ISTRUZIONI —
1. Le affermazioni seguenti concordano con l'estratto sulle proteste in Kenya? (a) Le manifestazioni hanno avuto luogo in 34 delle 47 contee. (b) Nelle manifestazioni ci sono state separazioni tribali. (c) Chi scrive opera in Kenya dal 2015. Per ciascuna rispondi sì o no, citando alla lettera le parole dell'estratto che lo stabiliscono.
2. Scrivi il seguito dell'estratto sulle proteste in Kenya, riprendendo dal punto in cui si ferma.

ESTRATTO —
====================

La principale, e più rilevante, differenza di queste proteste rispetto alle precedenti è da ricercarsi nella riscoperta unità del Paese. All’interno delle manifestazioni degli ultimi giorni non ci sono state, come solitamente avviene, separazioni tribali poiché tutti, classe media, giovani ed anziani e anziane, si sono trovate e trovati concordi nel voler dire “Basta! Adesso è troppo!”. In particolare, ciò che risuona sempre più forte è una riscoperta consapevolezza da parte delle giovani e dei giovani, che sono più che mai intenzionate e intenzionati a riconquistare non solo il loro presente ma anche, e soprattutto, il loro futuro.


Gli eventi dell’ultima settimana hanno fortemente impattato sul nostro lavoro nel Paese, poiché a causa delle dimostranze si è reso necessario richiamare tutti i vari team presenti sul territorio per metterli in sicurezza. Le dimostrazioni si sono infatti svolte in 34 delle 47 contee. Tra i centri maggiormente colpiti troviamo la capitale, Nairobi, ma anche Mombasa e altre grandi città. Si è reso dunque necessario bloccare le nostre attività sul campo e non appena riprenderanno ci sarà molto da ricostruire. Molte madri e padri di famiglia hanno perso le loro piccole attività nel corso delle manifestazioni, poiché alcune persone hanno approfittato della situazione per dare libero sfogo alla violenza distruggendo proprietà altrui. Altre persone hanno perso la vita e altre ancora sono rimasti feriti.


Attualmente l’atmosfera che si respira è tanto di precarietà ed incertezza quanto di desiderio di ritorno alla normalità e rivalsa, con la consapevolezza e l’aspettativa che molte cose debbano cambiare: in primo luogo va ricostruito il dialogo tra gioventù e classe politica. Da parte del governo dev’essere ristabilita una volontà di credibilità e, al contempo, una volontà di garantire il presente e il futuro alle giovani e ai giovani, che sono la maggior parte della popolazione del Kenya e che non staranno a guardare, subendo in silenzio ulteriori soprusi da parte delle stesse autorità che dovrebbero proteggerle e tutelarle.

Il nostro lavoro in Kenya


E proprio in questo noi siamo a fianco delle giovani e dei giovani. Dal 2009 siamo presenti nel Paese nel tentativo di rafforzare le loro capacità tanto tecniche quanto di dialogo così da permettere loro di intervenire in maniera sempre più cosciente e significativa nella creazione di politiche che vadano a loro vantaggio.

====================

MATERIALE —
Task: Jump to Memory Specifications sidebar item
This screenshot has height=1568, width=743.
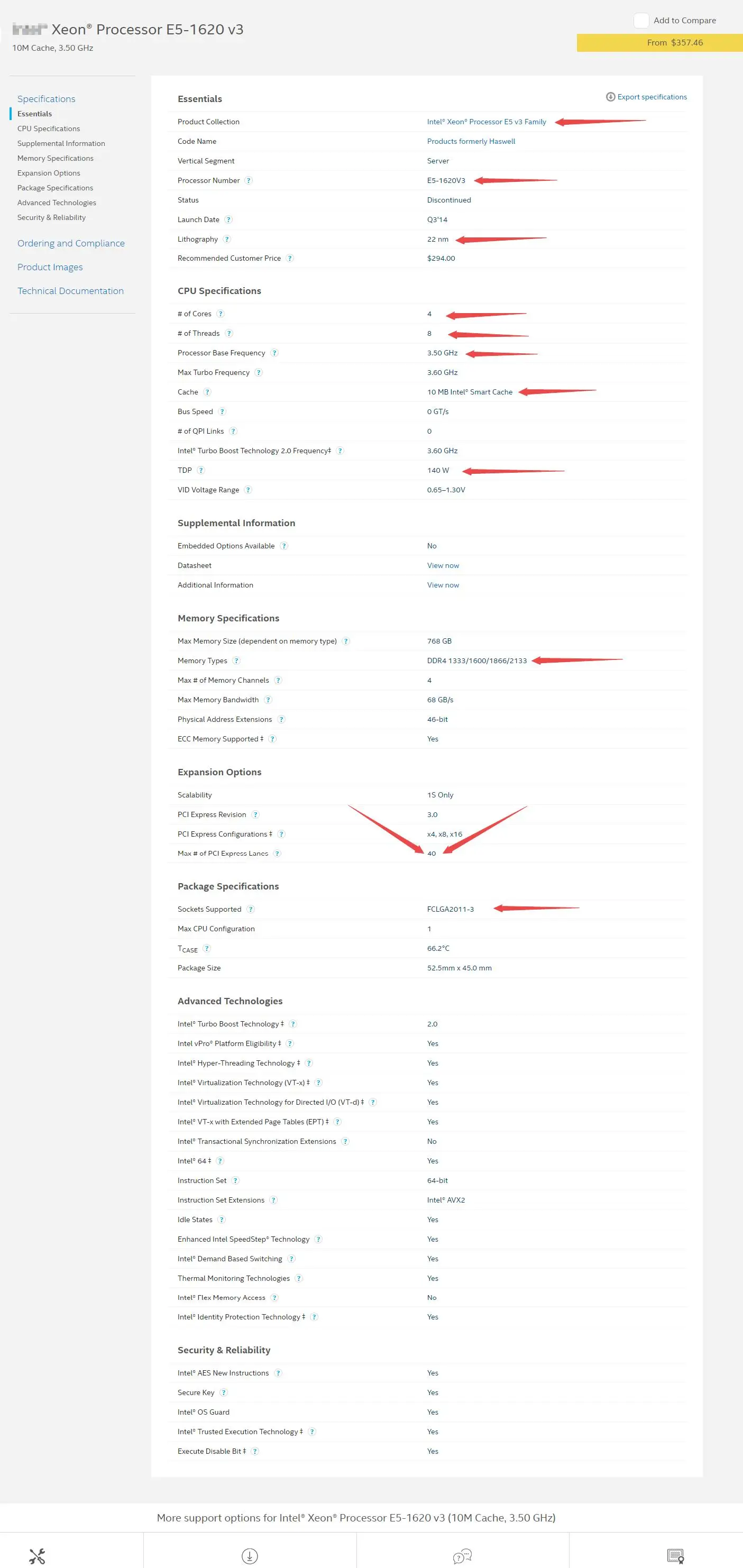Action: [56, 158]
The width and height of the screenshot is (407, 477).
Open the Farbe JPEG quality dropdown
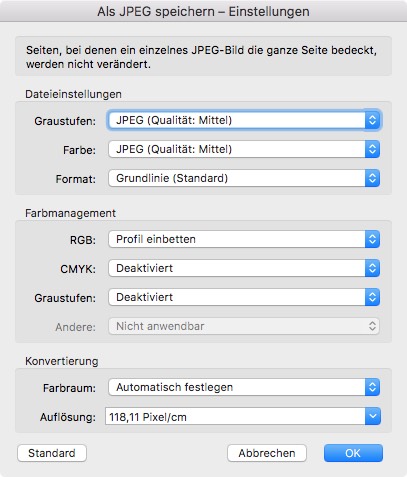coord(244,149)
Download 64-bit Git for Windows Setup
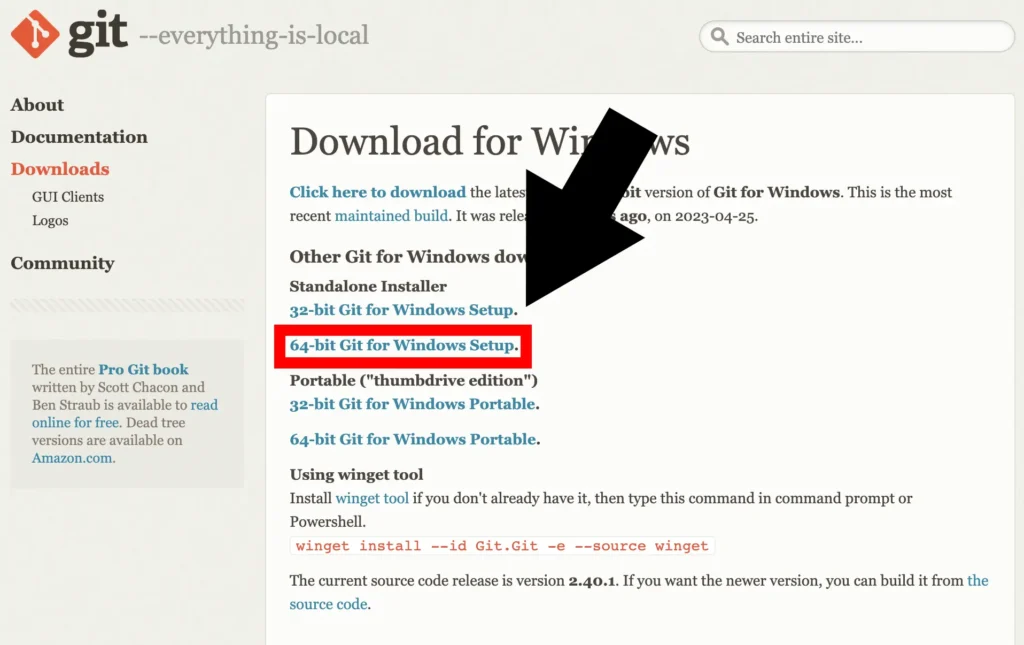 click(402, 345)
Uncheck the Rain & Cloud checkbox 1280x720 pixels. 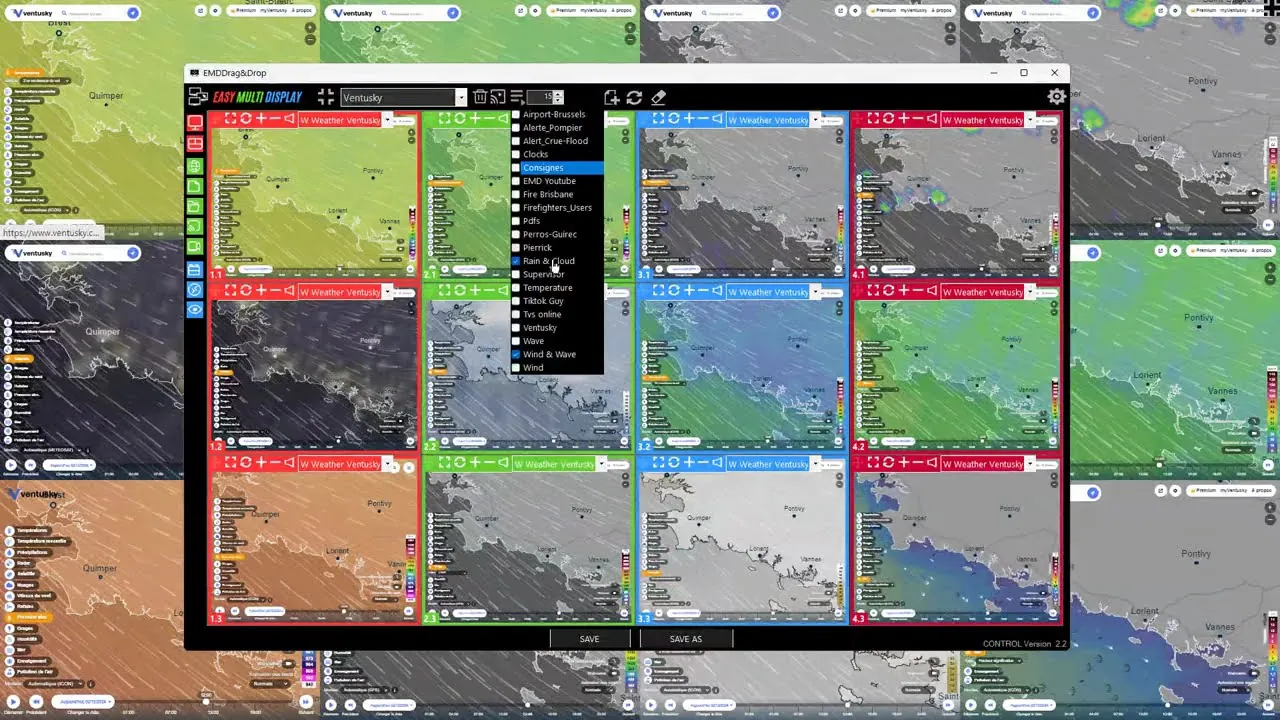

====================

RISPOSTE —
1.
(a) Sì: «Le dimostrazioni si sono infatti svolte in 34 delle 47 contee.»
(b) No: «non ci sono state, come solitamente avviene, separazioni tribali»
(c) No: «Dal 2009 siamo presenti nel Paese»

2.
In un Paese come il Kenya, dove oltre l’80% della popolazione è costituito da giovani, la partecipazione e il contributo di quest’ultime e quest'ultimi alla vita pubblica è più che mai importante, rendendo imprescindibile la valorizzazione del dialogo tra autorità e cittadini. Soprattutto tenendo conto che le giovani e i giovani in Kenya sono istruite, qualificate e creative. Hanno la forza, e soprattutto, la voglia di partecipare attivamente alla creazione del loro futuro e alla crescita del loro Paese. Ciò nonostante, disoccupazione e sottoccupazione sono estremamente diffuse, riguardando oltre il 40% della popolazione che viene così esposta a criminalità, sfruttamento ed emarginazione. Sebbene il Paese, già da diversi anni, abbia intrapreso diverse riforme, donne e giovani hanno ancora un accesso limitato alle risorse e la loro inclusione nella sfera economica e sociale, per quanto più volte annunciata, ed enunciata, nelle politiche, resta intangibile nella loro vita quotidiana.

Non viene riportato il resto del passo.